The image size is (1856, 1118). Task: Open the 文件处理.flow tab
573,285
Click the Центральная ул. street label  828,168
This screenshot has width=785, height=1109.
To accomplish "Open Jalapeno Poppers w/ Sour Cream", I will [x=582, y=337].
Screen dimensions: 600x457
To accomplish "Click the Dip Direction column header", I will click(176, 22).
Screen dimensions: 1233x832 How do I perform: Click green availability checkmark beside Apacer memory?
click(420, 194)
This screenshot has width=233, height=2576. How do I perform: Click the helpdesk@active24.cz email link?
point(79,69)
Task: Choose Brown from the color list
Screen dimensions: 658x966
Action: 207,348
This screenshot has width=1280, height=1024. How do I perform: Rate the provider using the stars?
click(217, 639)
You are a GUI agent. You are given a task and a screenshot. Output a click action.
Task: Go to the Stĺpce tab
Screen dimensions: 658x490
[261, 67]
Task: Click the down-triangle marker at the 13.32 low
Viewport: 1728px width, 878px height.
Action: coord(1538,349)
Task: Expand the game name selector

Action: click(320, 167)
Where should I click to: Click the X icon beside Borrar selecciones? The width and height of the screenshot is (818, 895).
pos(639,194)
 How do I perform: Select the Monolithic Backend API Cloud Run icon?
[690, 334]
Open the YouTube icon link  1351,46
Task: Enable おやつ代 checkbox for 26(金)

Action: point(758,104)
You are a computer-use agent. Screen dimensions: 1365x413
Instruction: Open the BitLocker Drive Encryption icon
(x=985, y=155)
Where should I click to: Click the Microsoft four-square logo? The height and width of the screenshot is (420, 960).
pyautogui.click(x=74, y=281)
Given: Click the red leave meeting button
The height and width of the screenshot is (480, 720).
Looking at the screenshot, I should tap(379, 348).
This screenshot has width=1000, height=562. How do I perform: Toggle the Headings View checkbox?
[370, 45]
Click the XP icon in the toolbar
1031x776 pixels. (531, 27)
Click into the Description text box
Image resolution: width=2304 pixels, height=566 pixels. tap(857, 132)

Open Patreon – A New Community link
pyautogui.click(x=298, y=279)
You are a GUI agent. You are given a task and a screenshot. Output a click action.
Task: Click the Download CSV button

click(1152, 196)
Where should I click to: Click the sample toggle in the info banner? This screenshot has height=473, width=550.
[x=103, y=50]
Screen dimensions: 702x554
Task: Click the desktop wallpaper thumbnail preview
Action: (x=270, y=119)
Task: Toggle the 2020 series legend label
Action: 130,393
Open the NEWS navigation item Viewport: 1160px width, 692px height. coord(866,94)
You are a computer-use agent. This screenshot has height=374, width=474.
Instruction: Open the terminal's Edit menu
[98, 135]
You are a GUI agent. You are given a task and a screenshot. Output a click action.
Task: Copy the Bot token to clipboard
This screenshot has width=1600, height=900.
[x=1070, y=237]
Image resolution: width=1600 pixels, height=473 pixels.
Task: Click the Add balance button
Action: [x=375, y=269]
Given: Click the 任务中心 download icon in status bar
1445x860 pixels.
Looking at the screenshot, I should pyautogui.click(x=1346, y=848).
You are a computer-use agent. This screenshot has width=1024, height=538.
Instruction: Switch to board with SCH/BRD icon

▸ **WHAT YOU SHOULD DO**: In the entries above, the lines from the one bearing "Screen dimensions: 600x457" up to and including the one bearing "You are a computer-use agent. Screen" should be transcribed exactly; no other line is wanted.

▸ **EXERCISE ANSWER**:
Screen dimensions: 600x457
To accomplish "Click the Dip Direction column header", I will click(176, 22).
Screen dimensions: 1233x832 How do I perform: Click green availability checkmark beside Apacer memory?
click(420, 194)
This screenshot has width=233, height=2576. How do I perform: Click the helpdesk@active24.cz email link?
point(79,69)
Task: Choose Brown from the color list
Screen dimensions: 658x966
Action: 207,348
This screenshot has width=1280, height=1024. How do I perform: Rate the provider using the stars?
click(217, 639)
You are a GUI agent. You are given a task and a screenshot. Output a click action.
Task: Go to the Stĺpce tab
Screen dimensions: 658x490
[261, 67]
Task: Click the down-triangle marker at the 13.32 low
Viewport: 1728px width, 878px height.
Action: coord(1538,349)
Task: Expand the game name selector

Action: click(320, 167)
Where should I click to: Click the X icon beside Borrar selecciones? The width and height of the screenshot is (818, 895).
pos(639,194)
 How do I perform: Select the Monolithic Backend API Cloud Run icon?
[690, 334]
Open the YouTube icon link  1351,46
Task: Enable おやつ代 checkbox for 26(金)

Action: point(758,104)
You are a computer-use agent. Screen dimensions: 1365x413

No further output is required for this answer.